Sharp and Fonagy (2015) conclude that successful interventions should contain extensive efforts to maintain engagement in treatment, have an evidence-based model of developmental pathology, and have an active therapist role, with a focus on validation and modeling of empathy, as well as the development of a strong attachment. Additionally, there should be a facilitation of trust and belief that something can be learned in therapy. Treatment should focus on emotional processing and the connection between action and feelings, have structure to promote activity, proactivity, and self-agency, as well as be manualized, with supervision for deviations from the manual. There should be a commitment to the approach in treatment between both the therapist and client.
Evidence-based treatments for BPD have common treatment characteristics (Bateman, Gunderson, & Mulder, 2015). They are structured (manual directed) and they encourage clients to control themselves (agency). Therapists help connect feelings and actions and are active, responsive, and validating. They also discuss cases with others (i.e., supervision and/or consultation).
Overall, there is a delicate balance in assessing BPD in adolescents compared to recognizing the potential for emotional liability during this developmental period.

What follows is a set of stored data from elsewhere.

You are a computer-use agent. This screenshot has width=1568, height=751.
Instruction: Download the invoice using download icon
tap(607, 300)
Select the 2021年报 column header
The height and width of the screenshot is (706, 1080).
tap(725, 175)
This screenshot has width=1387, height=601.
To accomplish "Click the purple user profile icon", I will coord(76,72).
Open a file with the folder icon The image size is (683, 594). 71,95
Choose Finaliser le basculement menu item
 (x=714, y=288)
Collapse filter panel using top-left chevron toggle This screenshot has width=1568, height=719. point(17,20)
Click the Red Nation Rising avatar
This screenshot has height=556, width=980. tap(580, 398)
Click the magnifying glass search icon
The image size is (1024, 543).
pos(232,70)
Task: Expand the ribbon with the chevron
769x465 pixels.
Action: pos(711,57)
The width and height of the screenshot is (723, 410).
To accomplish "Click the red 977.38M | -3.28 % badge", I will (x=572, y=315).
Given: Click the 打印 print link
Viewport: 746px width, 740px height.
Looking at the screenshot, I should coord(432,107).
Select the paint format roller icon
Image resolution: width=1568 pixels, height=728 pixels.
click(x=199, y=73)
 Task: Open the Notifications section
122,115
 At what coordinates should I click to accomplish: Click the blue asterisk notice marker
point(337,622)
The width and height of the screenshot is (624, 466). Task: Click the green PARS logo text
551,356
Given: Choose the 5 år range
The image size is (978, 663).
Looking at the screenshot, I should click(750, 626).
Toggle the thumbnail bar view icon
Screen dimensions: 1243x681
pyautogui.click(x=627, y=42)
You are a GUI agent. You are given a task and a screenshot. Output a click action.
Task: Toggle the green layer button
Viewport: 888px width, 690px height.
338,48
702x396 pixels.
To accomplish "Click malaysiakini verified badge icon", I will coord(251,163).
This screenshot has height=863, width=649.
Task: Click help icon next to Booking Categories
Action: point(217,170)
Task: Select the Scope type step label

Yet, understanding the clinical picture, as well as the distinguishing pervasive features of BPD, will help differentiate it from either normal turmoil and/or other disorders. Finally understanding treatment options can help clinicians gain confidence in identifying and providing subsequent treatment for adolescents with BPD.
Bateman, A. W., Gunderson, J., & Mulder, R. (2015). Treatment of personality disorder. The Lancet, 385, 735-743.
Sharp, C., & Fonagy, P. (2015). Practitioner review: Borderline personality disorder in adolescence – recent conceptualization, intervention and implications for clinical practice. The Journal of Child Psychology and Psychiatry, 56(12), 1266-1288.